Today's Papers

Freeze Radicals

The New York Times, Washington Post, and Los Angeles Times all lead with word that the Israeli Cabinet agreed to immediately freeze key payments to Palestinians following the transfer of power to Hamas. USA Today leads with the news that states are considering restricting government power to seize private property.

Everyone fronts the news that one day after the radical group Hamas assumed control of the Palestinian parliament, Israel has decided to freeze the transfer of the $50 or $55 million a month in taxes and tariffs it collects on behalf of the Palestinian Authority. The frozen funds account for half the government’s payroll, and the Palestinian Authority warned that it will likely be unable to pay the salaries of employees. The WP says the measures “threaten to collapse the nearly bankrupt Palestinian government,” but USAT quotes Hamas’ leader claiming that an unidentified “Islamic nation” has already pledged $100 million, and that he expects to receive the aid the Authority needs from elsewhere. Israel is trying to discourage other countries from providing the economic aid and military equipment that Hamas is seeking.

The United States, the European Union, Russia, and the United Nations had wanted Israel to continue the transfers until Hamas forms its Cabinet sometime in the next five weeks, but acting Israeli Prime Minister Ehud Olmert said that the Palestinian Authority is “becoming a terrorist authority.” The LAT underscores that Israel opted not to enact harsher sanctions, such as closing its doors to Palestinian workers. Mahmoud Abbas, still president and commander in chief, threatened to call for a new election if Hamas does not recognize “existing Palestinian agreements” with Israel but stopped short of specifically requiring Hamas to explicitly recognize Israel.

State legislatures are considering limiting the government’s power of eminent domain following a June Supreme Court ruling that established that local governments can seize condemned private property to foster economic growth.
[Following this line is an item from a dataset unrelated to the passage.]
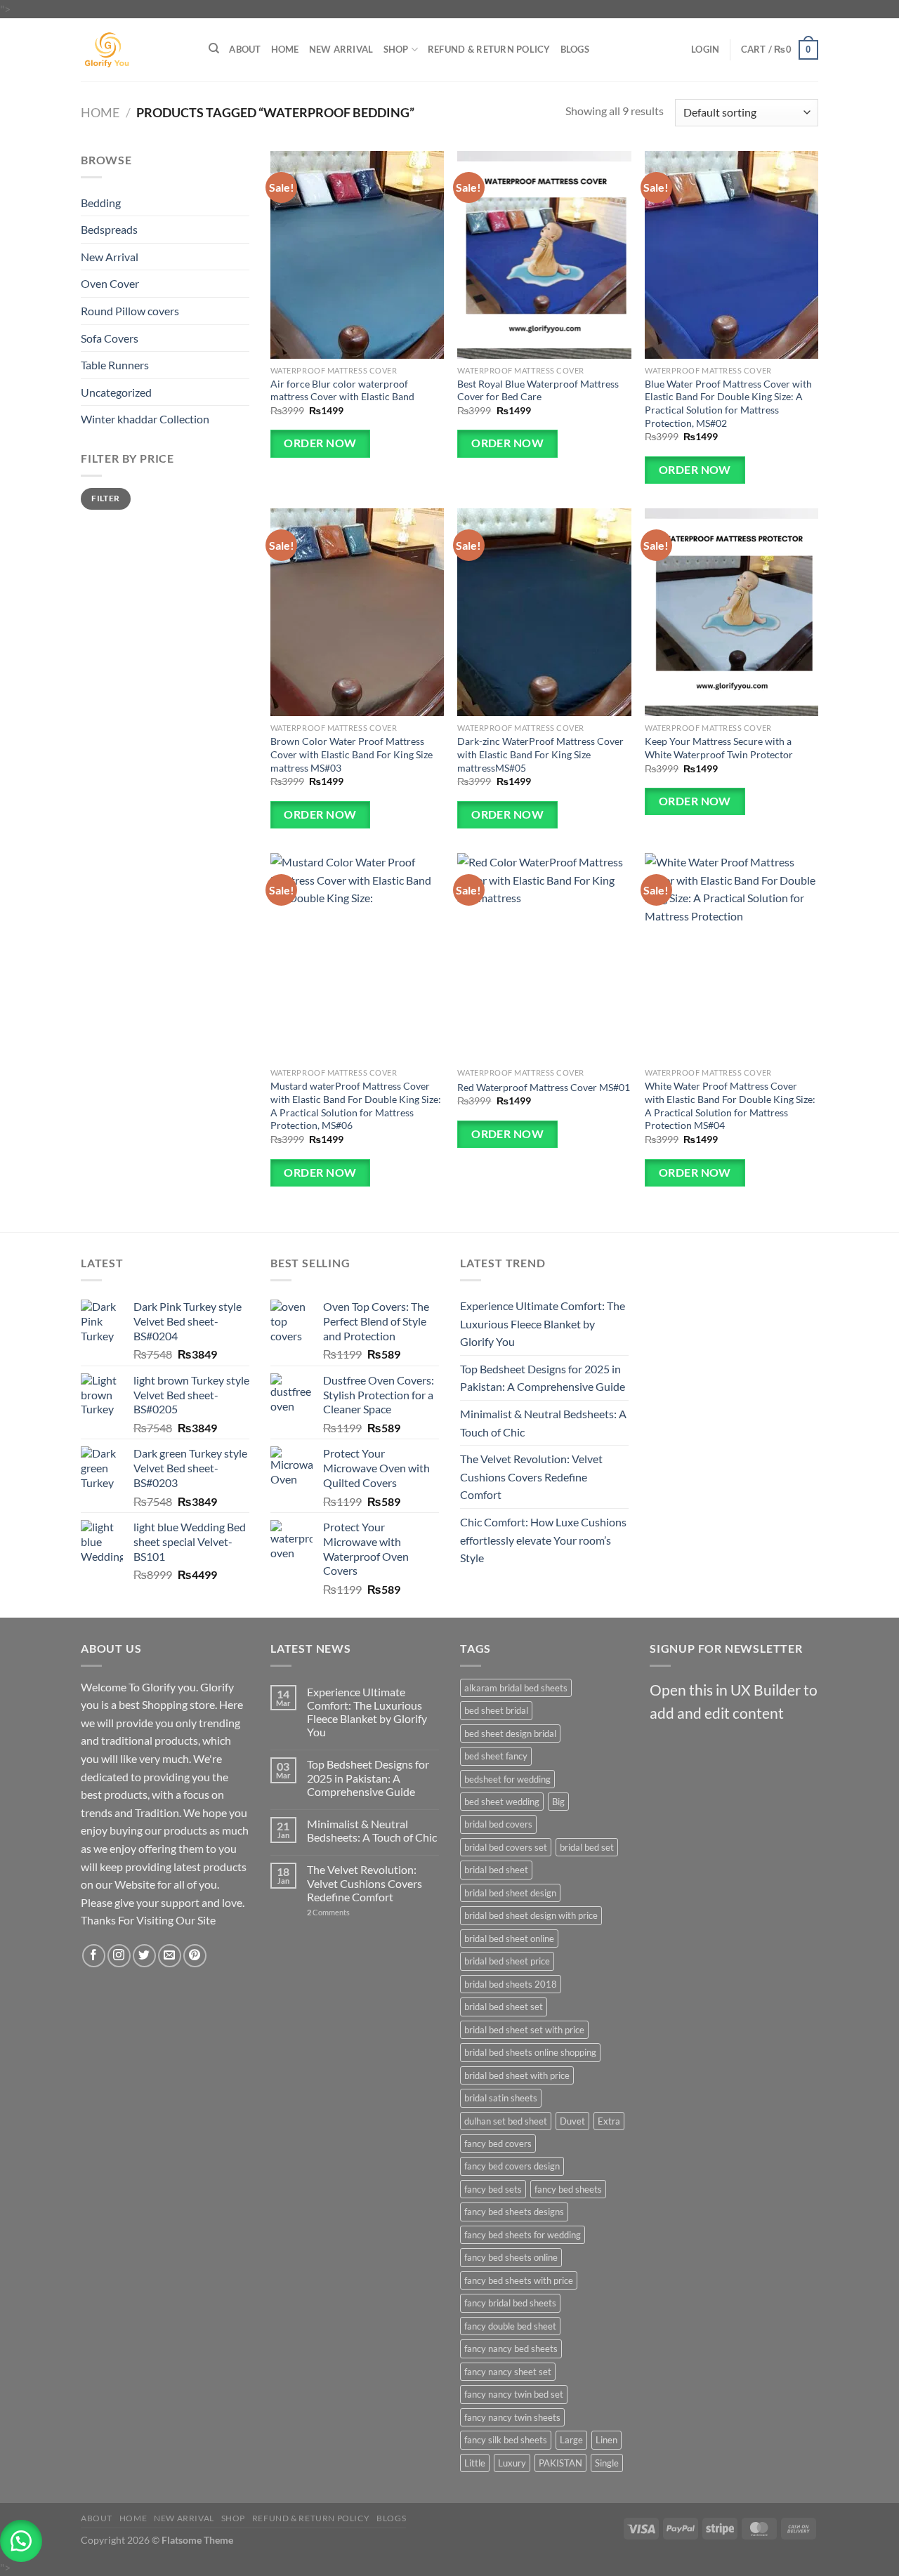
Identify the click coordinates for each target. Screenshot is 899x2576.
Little (474, 2463)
Eminent domain empowers cities to seize property for “public use,” as well as for developments such as malls, offices, and condos, all provided the owner is fairly compensated. But fear of eminent domain abuses has prompted states to consider several new policies, such as banning the use of eminent domain for economic development, making it harder to declare a neighborhood “blighted,” or forcing the government to pay above market value when confiscating property.

The NYT fronts a look at the new Iraqi Counterterrorism Force, an elite unit currently being trained by American special ops forces. The unit is equipped with night vision goggles and will perform the most dangerous missions, including “capturing or killing insurgent and terrorist commanders, guarding Iraqi government leaders and rescuing hostages.”
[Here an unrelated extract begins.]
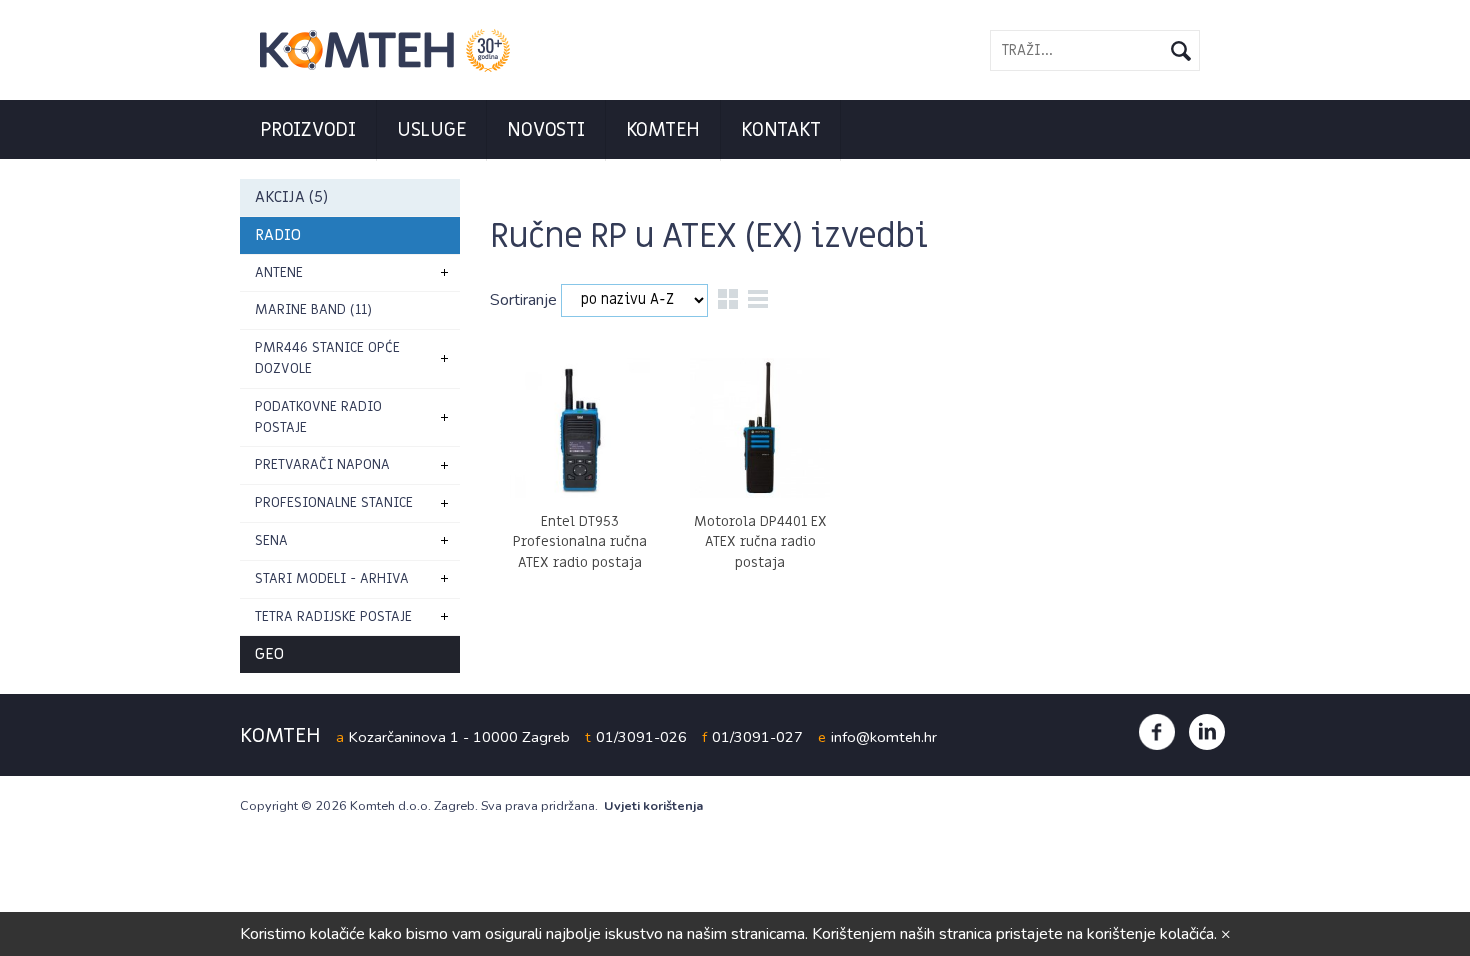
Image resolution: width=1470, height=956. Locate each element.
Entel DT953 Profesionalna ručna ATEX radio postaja (580, 542)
The LAT reports that the Privacy and Civil Liberties Oversight Board, recommended by the 9/11 Commission and signed into law in 2004, has yet to meet. The board’s sole purpose is to protect privacy and civil liberties in the fight against terrorism. But the board has been kept out of commission by “foot-dragging, debate over its budget and powers, and concern over the qualifications of some of its members.”

The NYT reports that rescuers involved in the international relief effort in the Philippines, where a mudslide buried a village of 1,800 people, are acknowledging the grim reality that finding additional survivors is unlikely. So far, only 57 survivors have been found. Commercial logging in the region has left many hillsides bare, and landslides have become “a regular feature” of rainy season.

The WP reports on efforts to persuade the FDA to ban the use of carbon monoxide in treating meat. Carbon monoxide helps keep meat looking pink and fresh for weeks. The meat industry says it loses about $1 billion on meat that’s still fresh and safe but appears brown and unappetizing. Consumer advocates object not to the carbon monoxide itself, which is harmless at the levels used, but to its potential effect on consumers’ ability to gauge the meat’s freshness. Industry advocates note that meat turns brown long before it goes bad and argue that it’s easy to spot rotten meat even without relying on its color.

The WP reports on Chinese access to Wikipedia, the collaboratively written online encyclopedia that allows anyone to edit any entries. The Chinese government has now blocked access to the site, despite the broadening appeal of its Chinese-language edition. The problem, the WP speculates, is that the site threatened the Communist Party’s control of information, allowing people to meet or plan without the party’s approval.

The NYT fronts a feature about the “exploding drug trade on Indian lands,” profiling a Native American woman who led a drug trafficking ring. The woman, who just served a prison term, smuggled OxyContin from Canada into the United States, selling the pills to officials and addicts on her reservation. At its peak, the operation employed 12 to 15 female drug mules, netting $15,000 a day.

Pushing the Envelope … The NYT checks in with Jon Stewart, who, as host of the upcoming Academy Awards, is “transforming himself from class clown to head of the class.” The challenge: “to extract humor from somber, little-seen films like Munich, Crash and Capote,” and to say something fresh about the most obvious joke target, BrokebackMountain. Asked what to expect, Daily Show producer Ben Karlin replied, “Meryl Streep has gotten a free ride for too long. She’s going down.”